Ces instruments doivent-ils inclure une monnaie numérique banque centrale (MNBC) ? Je ne peux répondre pour l'euro. C'est à la BCE de le faire. Elle a ses propres travaux sur le sujet. La BRI essaye de coordonner la réflexion mondiale.
Je copréside un groupe de travail sur ce sujet avec le sous-gouverneur de la Banque d'Angleterre, Jon Cunliffe. Un premier rapport sera prêt en septembre. Il dégagera une approche commune entre la zone euro, l'Angleterre, la Suède, le Canada, le Japon, la Suisse et les États-Unis.
Il ne conclura pas à l'opportunité de mettre en place une monnaie électronique car c'est une décision politique qui vous reviendra, à vous parlementaires nationaux, ainsi qu'au Parlement européen et au Conseil européen, dans le cadre de l'euro, mais nous allons dégager des principes communs, en particulier d'interopérabilité entre MNBC, afin d'assurer le bon fonctionnement du système monétaire international.
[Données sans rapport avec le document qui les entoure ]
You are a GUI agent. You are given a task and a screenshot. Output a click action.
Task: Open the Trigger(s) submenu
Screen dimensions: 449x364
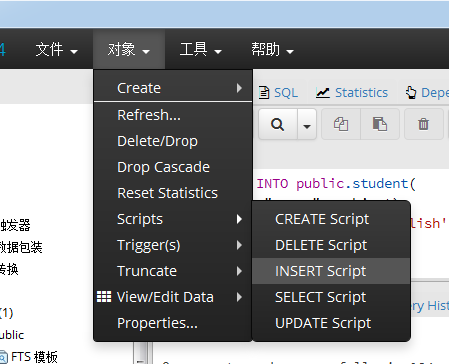point(173,245)
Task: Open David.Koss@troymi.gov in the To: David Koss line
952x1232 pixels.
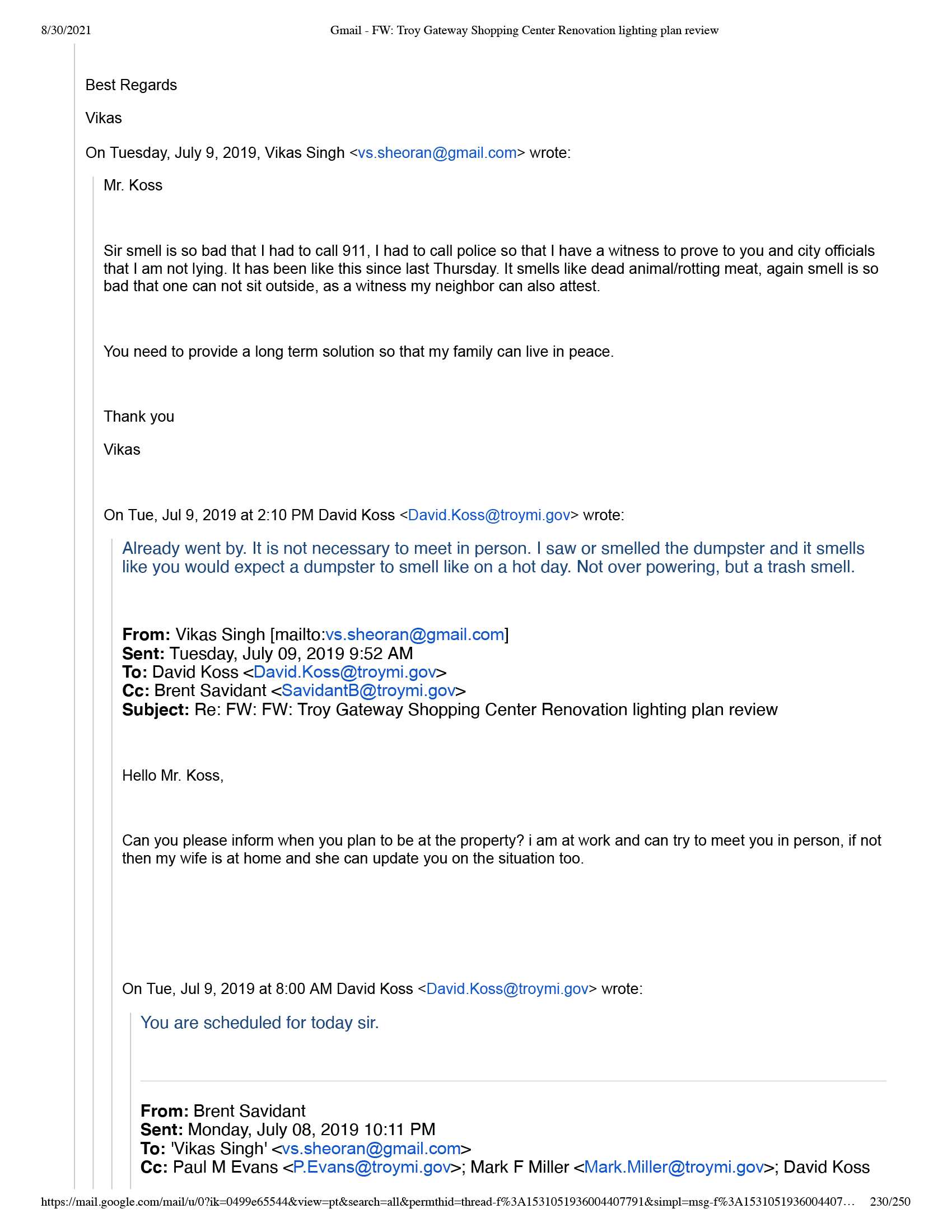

Cette transition prendra le temps qu'il faudra car le choix du type de monnaie électronique mis en place peut avoir des conséquences assez fortes sur l'intermédiation financière.
Pour prendre un exemple quelque peu extrême et caricatural, si la BCE décidait d'ouvrir des comptes de dépôt à 340 millions de citoyens de la zone euro pour pouvoir les abonder avec des euros électroniques, cela pourrait tuer l'activité de dépôt bancaire commerciale et, par là, le financement d'une partie des banques européennes.
Il faut réfléchir de manière cohérente au mode d'instruction de la monnaie électronique, aux moyens de la sécuriser en termes de cybersécurité, de fraude, etc. et à l'impact que cela peut avoir sur l'activité de banque de dépôt et l'intermédiation financière en général. On va y venir, mais cela prendra sans doute un peu de temps. Tout ceci n'est qu'un avis personnel.

Source: Sénat, commission des affaires européennes : audition de M. Benoît Coeuré, directeur du pôle innovation de la Banque des règlements internationaux, ancien membre du directoire de la Banque centrale européenne (par audioconférence), 14 avril 2020.